28th March 2014
“Dizem que aqui é o fim da Índia, nesse lugar onde os três mares se encontram. Mas o mar é um só, e é onde tudo começa”. Foi assim que definiu o senhor que há quatro anos de dedica a cuidar do altar em homenagem ao filósofo/monge hindu Swami Vivekananda. As pessoas vão para Kanyakumari molhar os pés no encontro dos três mares (Árabe, Bengala e Índico), observar o sol de pôr da varanda do museu dedicado ao Mahatma Gandhi (que teve suas cinzas espalhadas ali), pedir benção, pegar o barco até o Memorial Vivekananda e ver a estátua do filósofo/poeta/santo tamil Thiruvalluvar, espécie de Colosso de Rhodes hindu com 40 metros de altura que domina a paisagem. Mas isso não impede que todos os dias o devoto acorde para oferecer flores frescas, limpar e manter em ordem o espaço erguido em 1964 logo atrás do templo da deusa virgem Devi Kumari, em Kanyakumari, Tamil Nadu, extremo sul da Índia.
Há algo de surreal em estar na extremidade de um continente e aproveito a sensação de estar o mais longe de casa possível, sozinha. Não sei se sou a única ocidental tomando vento no calçadão que permite que os visitantes cheguem até o sangam, a confluência dos três mares, mas com certeza sou a única mulher tatuada e de cabelo curto no espaço visível, o que faz com que muita gente fale comigo, normalmente em tamil (acho).

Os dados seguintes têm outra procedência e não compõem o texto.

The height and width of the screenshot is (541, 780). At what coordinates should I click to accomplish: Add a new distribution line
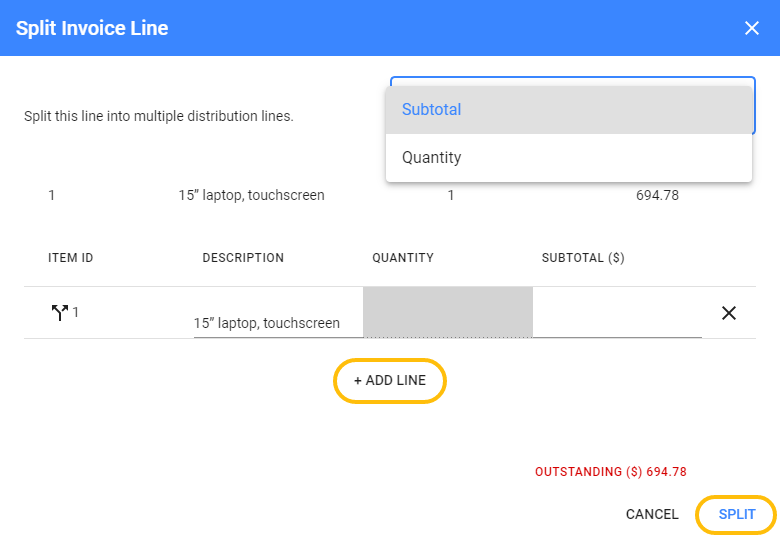(390, 380)
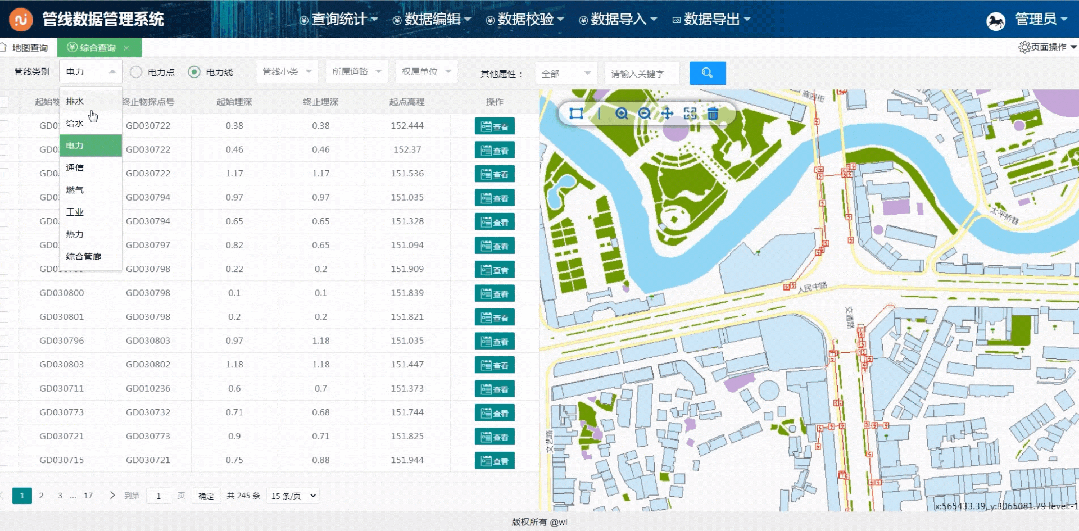Screen dimensions: 1079x531
Task: Select the rectangle selection tool on map
Action: (x=576, y=114)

Os vendedores são mais diretos e usam as palavras comuns de inglês para tentar me fazer entrar em qualquer loja – good prices, hello madam! e por aí. O calçadão do sangamfica atrás do templo e a única coisa protegendo as pessoas do sol forte é uma construção de pedra onde dezenas de mulheres se amontoam, repartindo espaço, comidas e bebidas. Mais adiante ficam duas pequenas praias de pedra, onde crianças e homens nadam, muitas vezes de roupa, e algumas poucas mulheres, sempre acompanhadas, molham os pés e as barras dos sári.
Um caminho de pedra leva até uma espécie de balcão com três lados, um para cada mar, com degraus que descem até a água. Casais comportados sentados nos muros de rocha dão as mãos discretamente, um homem usando o lungi de algodão comum no sul da Índoa tenta pescar com linha de nylon e eu tento gravar um vídeo sem sucesso – o barulho do vento é alto demais.

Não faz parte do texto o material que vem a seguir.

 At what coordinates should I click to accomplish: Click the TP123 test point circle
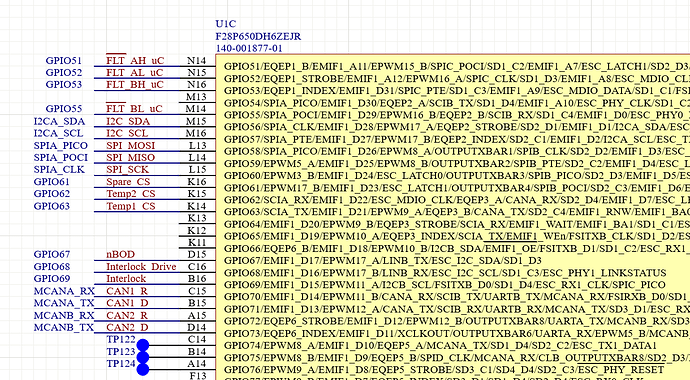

Quatro da tarde é a hora de reabrir o templo da Devi Kumari, um dos poucos que celebram divindade feminina na Índia, construído há dois ou três mil anos – dependendo da fonte que você consultar, tudo que é muito antigo na Índia não tem data certa. A maior parte dos templos no Kerala não permite a entrada de não-hindus, mas aqui é Tamil Nadu e não há nenhum aviso sobre isso então sigo até a entrada e entro na fila pela lateral da construção vermelha, guardando os sapatos e a câmera na mochila antes de chegar na porta onde, como todo mundo, deixo mochila e tudo o mais nas mãos de um dos guardas do templo.
A fila serpenteia para dentro do templo de paredes de pedra escura e andamos comportadamente, o calor sempre aumentando, até chegar na frente da divindade de pedra azul, enfeitada por flores, jóias e tecidos. Não há mais o costume das mulheres de levarem sári para a Devi, mas muita gente leva garrafinhas de óleo perfumado, doces e dinheiro. Algumas vezes por ano, em dias de festival, a Devi, que ostenta um brilhante rubi vermelho no nariz, é retirada do templo para tomar banho. Na frente do altar de teto baixo ficam dois monges que cuidam de receber e oferecer os pujas, oferendas. Há quem chore, quem ajoelhe e quem fique de canto olhando – meu caso.
Estou um pouco constrangida por não ter levado nada para a Devi e qualquer dinheiro que poderia doar está na mochila que ficou na frente do templo, junto com sapatos, passaporte, câmera e tudo o mais. Depois de meia hora no calor sufocante do templo fechado e cheio de óleo e velas, dando passagem para um grupo escolar, o monge faz um sinal me chamando, pinta minha testa com a mistura de óleo e cúrcuma e indica a saída. Uma vez fora do silêncio do templo, o barulho de gente falando e o sol forte de Kanyakumari seguem idênticos. Não tive uma epifania religiosa, entendi muito pouco do que vi e me contento com localizar minhas coisas no meio do amontoado de sapatos, carteiras, câmeras e bolsas na entrada do templo. Das muitas coisas que mudariam em mim ao longo do mês, essa foi a primeira – aprender a confiar no que não conheço. No dia seguinte faria minha única viagem de trem, em direção à Trivandrum, para encontrar o #KeralaBlogExpress e começar a tour pelo Kerala. O “fim da Índia” foi só o meu começo.